The Herbert and Florence Irving Institute for Cancer Dynamics will continue its seminar series on the topic of mathematical sciences underpinning cancer research. On Wednesday, February 12th (2:00 PM ET), IICD welcomes Franziska Michor, Professor of Computational Biology, Harvard University and Dana-Farber Cancer Institute. Seminar hosted by Simon Tavaré. The seminar will be virtual only. Registration link: https://columbiauniversity.zoom.us/meeting/register/tJMqcOiurTktGNAHvyuKG9I94GN8tW7Gwn8Z
Title: Quantitative Approaches to Understanding Cell Evolution and Treatment Response
Abstract: The Michor lab is interested in cancer evolution through the use of integrative data science, experimental, clinical, and population science approaches. We develop methodology to develop, analyze, and integrate diverse data types and design predictive algorithms using approaches from applied mathematics, statistics, bioinformatics, and machine learning. During this talk we will present two projects: Understanding drug responses at the cellular level is essential for elucidating mechanisms of action and advancing preclinical drug development. To address the limitations of traditional dose-response models and their metrics, we developed Bayesian Estimation of STochastic processes for Dose-Response (BESTDR), a novel framework modeling cell growth and treatment response dynamics to estimate concentration-response relationships using longitudinal cell count data. BESTDR uses branching processes to model cell growth and estimates rates as functions of drug concentration. We validated BESTDR with synthetic and experimental datasets, demonstrating its robustness and accuracy in estimating drug response. By integrating mechanistic modeling of cytotoxic, cytostatic and other effects, BESTDR enhances dose-response studies, facilitating robust drug comparisons and mechanism-specific analyses. Single-cell RNA sequencing (scRNA-seq) provides static snapshots of cellular states but cannot directly capture continuous changes in gene expression over time. To overcome this limitation, we have employed and developed computational methods based on optimal transport (OT) analysis to reconstruct single-cell trajectories from scRNA-seq time-series data. In this talk, we will present our previous work employing Waddington OT analysis to infer past trajectories of divergent cell fates during TGF-beta-induced epithelial-to-mesenchymal transition (EMT) in the MCF10A cell line. Additionally, we will introduce a newly developed computational framework that utilizes Lipschitz-regularized Wasserstein gradient flow to reconstruct continuous single-cell trajectories from discrete scRNA-seq time-series data. Validated on synthetic datasets and an in vitro time-series dataset, this method offers a robust and efficient tool for investigating dynamic gene expression changes at single-cell resolution.

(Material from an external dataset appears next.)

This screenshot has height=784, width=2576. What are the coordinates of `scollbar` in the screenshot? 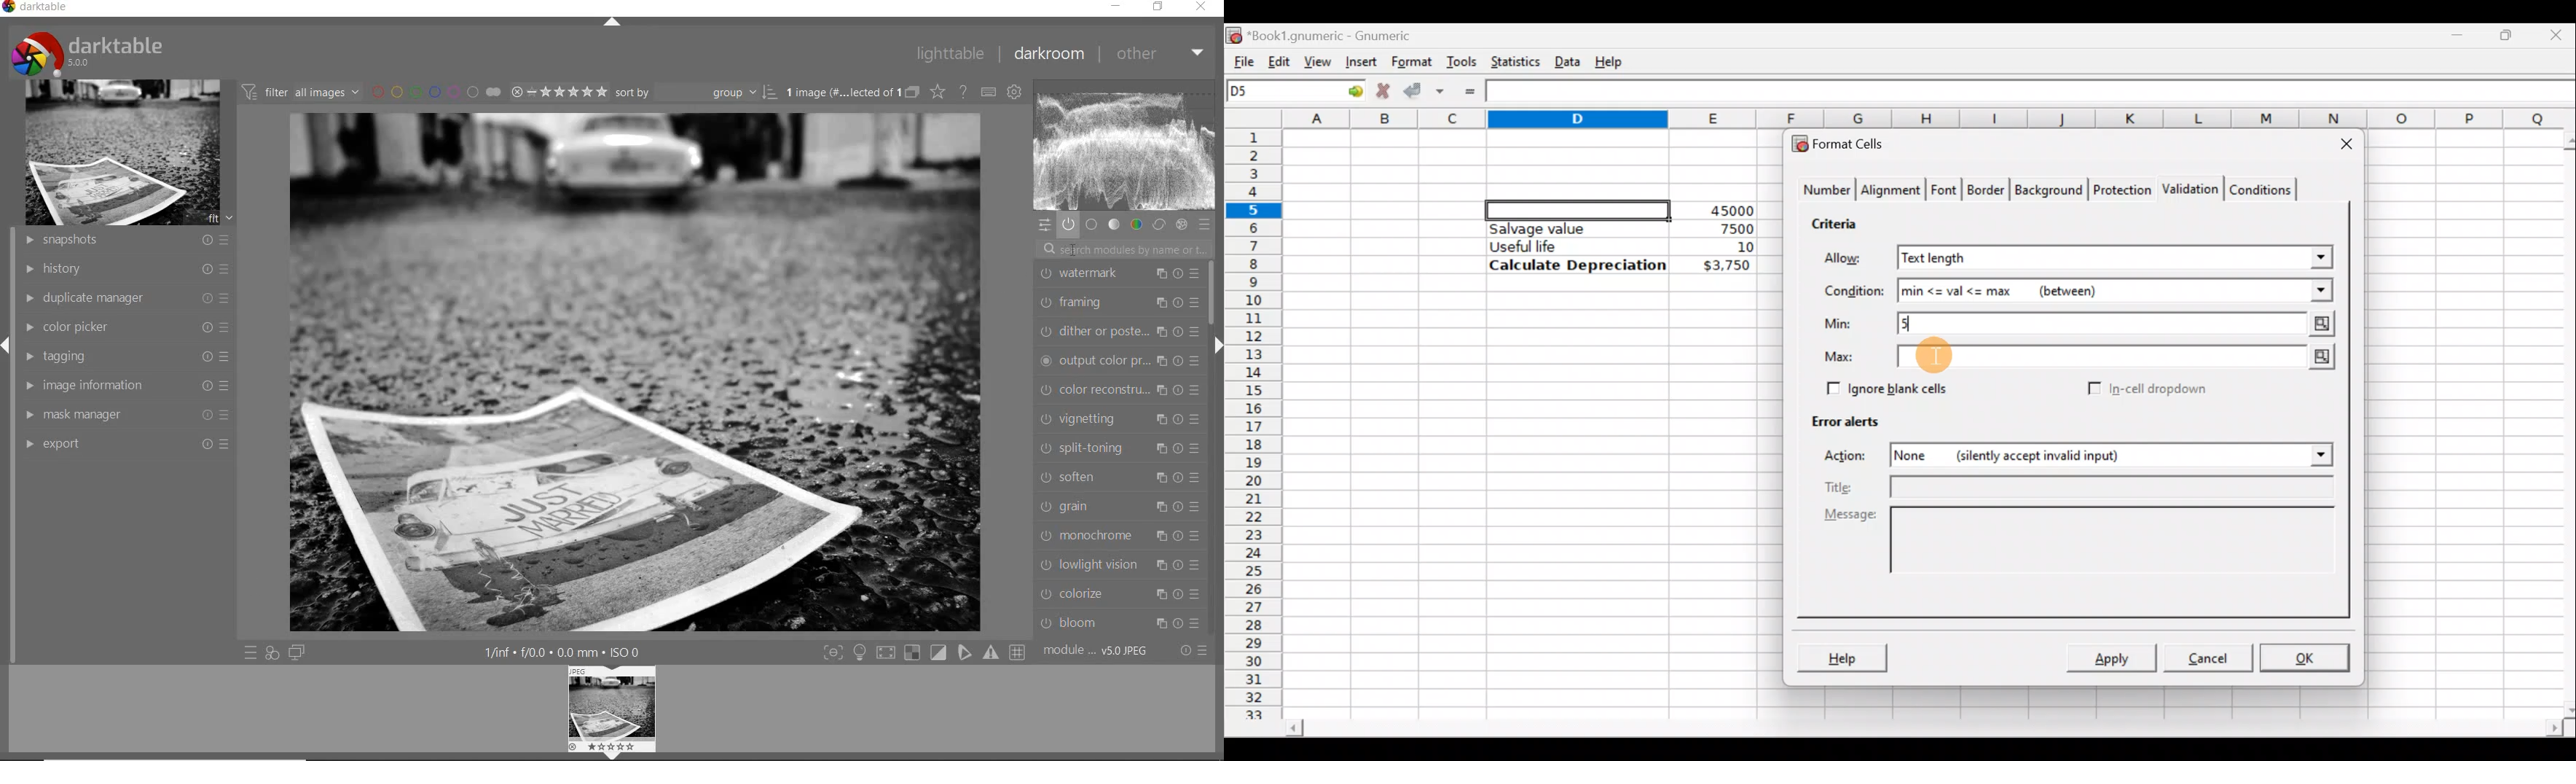 It's located at (1214, 292).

Bio: Dr. Michor is the Charles A. Dana Chair in Human Cancer Genetics at the Dana-Farber Cancer Institute and a Professor of Computational Biology and of Stem Cell and Regenerative Biology at Harvard University. She is the director of the Dana-Farber Cancer Institute Center for Cancer Evolution. She has been the recipient of the Theodosius Dobzhansky Prize of the Society for the Study of Evolution, the Alice Hamilton Award, the Vilcek Prize for Creative Promise in Biomedical Science, the 36th Annual AACR Award for Outstanding Achievement in Cancer Research, and others. Dr. Michor’s laboratory investigates the evolutionary dynamics of cancer initiation, progression, response to therapy, and emergence of resistance.